If you’re reading this article, you want to learn how to hit a new PR in the deadlift. Congrats on having a clear goal! So, how can this be done? The good news is: improving your max deadlift is really simple, basic stuff – eat good, train regularly, and let your body recover and grow. The bad news: you’ll need to lift hard and heavy, no excuses! Take the following tips and run to the gym, and we promise you’ll come back a new man.
Most lifters which fail to up their deadlift numbers are guilty either of undertraining or overtraining. If you’re only deadlifting once every few weeks, you shouldn’t expect to see significant progress. Of course that training other lifts will help improve your deadlift, but the best way to do this is still by performing more deadlifts, period.
On the other hand, if you’re deadlifting a few times a week, remind yourself that less is more and the most sustainable gains are the slow ones. You can’t get the results you want if you don’t allow your body to fully recover from each training session. In the long run, pushing yourself too hard and too desperately will only lead to overtraining and increased risk of injury. So you need to take a step back and try a different approach. Luckily, we have the perfect step-by-step strategy for maximizing your deadlifting power.

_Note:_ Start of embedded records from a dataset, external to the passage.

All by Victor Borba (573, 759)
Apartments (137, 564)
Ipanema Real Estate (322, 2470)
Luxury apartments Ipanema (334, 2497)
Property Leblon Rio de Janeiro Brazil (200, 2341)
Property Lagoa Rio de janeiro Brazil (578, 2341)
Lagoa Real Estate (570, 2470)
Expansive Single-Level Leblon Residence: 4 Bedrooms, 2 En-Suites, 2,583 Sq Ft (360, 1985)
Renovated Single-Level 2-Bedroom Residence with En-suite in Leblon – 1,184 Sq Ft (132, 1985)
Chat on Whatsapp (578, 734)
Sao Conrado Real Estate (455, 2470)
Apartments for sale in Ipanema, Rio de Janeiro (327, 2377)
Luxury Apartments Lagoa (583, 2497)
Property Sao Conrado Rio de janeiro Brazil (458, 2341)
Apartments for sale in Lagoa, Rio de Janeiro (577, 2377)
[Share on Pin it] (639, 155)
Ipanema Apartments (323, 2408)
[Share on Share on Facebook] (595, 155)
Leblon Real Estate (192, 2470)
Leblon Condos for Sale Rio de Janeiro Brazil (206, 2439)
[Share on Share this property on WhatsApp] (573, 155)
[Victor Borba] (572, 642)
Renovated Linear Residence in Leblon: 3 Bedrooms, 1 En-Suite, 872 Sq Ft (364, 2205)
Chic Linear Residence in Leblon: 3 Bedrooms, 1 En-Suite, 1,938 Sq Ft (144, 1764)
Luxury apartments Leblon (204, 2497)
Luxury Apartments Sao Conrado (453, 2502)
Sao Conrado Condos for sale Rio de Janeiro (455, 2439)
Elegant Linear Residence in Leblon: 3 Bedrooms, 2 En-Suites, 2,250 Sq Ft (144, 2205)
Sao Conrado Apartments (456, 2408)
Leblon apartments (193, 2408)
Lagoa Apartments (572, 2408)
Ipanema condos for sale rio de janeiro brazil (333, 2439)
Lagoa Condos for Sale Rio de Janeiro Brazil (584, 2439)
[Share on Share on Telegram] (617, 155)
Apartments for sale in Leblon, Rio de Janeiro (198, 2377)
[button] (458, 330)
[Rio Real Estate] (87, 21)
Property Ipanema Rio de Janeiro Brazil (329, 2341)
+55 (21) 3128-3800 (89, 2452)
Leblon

Since deadlifts are very taxing and stress the same muscles used during other heavy back movements, you will train the deadlift only once per week and you’ll do it few days after your heavy squats. If you want to make it in this game, you need to take great care of your back while at the same time providing it with enough stimuli for hypertrophy, and training with the optimal frequency is crucial for this. Also, you’ll take every fourth week off from deadlifting to ensure proper recovery. On every off-week, you’ll shift your focus to the lower back musculature and train it with 10-20-rep sets of good mornings, weighted back raises and pull-throughs. After sixteen weeks, you should experience 20-50-pound increase in 1RM.
The approach is fairly simple: train hard and heavy, then go home to rest and grow. No fancy techniques, special sets and magic tricks. That’s the truly great thing about compounds: it’s all about good old hard work. The only things you need to focus on above everything else is a smartly planned weight progression, proper form and recovery. It probably goes without saying that you will also need to make sure to warm up thoroughly before doing the workouts.
By now, it’s probably worth outlining some of the most important form tips for deadlifting, because perfecting your form is the fastest way to increase your deadlift max. By improving your body mechanics, you’ll be able to increase the efficiency of the pull and deadlift heavier weights, thus making greater muscle gains. Therefore, when deadlifting, don’t forget to:
- Create tension through your entire body before even reaching for the bar
- Squeeze the glutes as hard as possible before the lift
- Grip the bar hard (if necessary, do some grip work before beginning this program)
- Keep the bar close to your body on the way up
- Drive the hips forward as the bar gets past your knees
- As the bar comes to your mid-thighs, lock your hips and knees
- Keep your lower back neutral all throughout the lift
- Return the weight to the floor by moving your hips back and bending your legs
In order to make the best use of this program, you need to start with an accurate 1RM. This is easier said than done, as most lifters tend to overestimate or underestimate their max, thus making progress extremely difficult. Therefore, make sure to find your true 1RM before beginning this program, and avoid recalculating it afterward.
Here’s how your week-to-week weight progression should look like:
WEEK 1: 5 sets x 5 reps with 70% 1RM
WEEK 2: 5 sets x 3 reps with 75% 1RM
WEEK 3: 5 sets x 1 rep with 80% 1RM
WEEK 4: Lower back work in the 10-20 rep range
WEEK 5: 5 sets x 5 reps with 75% 1RM
WEEK 6: 5 sets x 3 reps with 80% 1RM
WEEK 7: 5 sets x 1 rep with 85% 1RM
WEEK 8: Lower back work in the 10-20 rep range
WEEK 9: 4 sets x 5 reps with 80% 1RM
WEEK 10: 4 sets x 3 reps with 85% 1RM
WEEK 11: 4 sets x 1 rep with 90% 1RM
WEEK 12: Lower back work in the 10-20 rep range
WEEK 13: 3 sets x 5 reps with 85% 1RM
WEEK 14: 3 sets x 3 reps with 90% 1RM
WEEK 15: 3 sets x 1 rep with 95% 1RM
WEEK 16: Total off-week, no deadlifting or back work at all
WEEK 17: Time to retest your max and get surprised!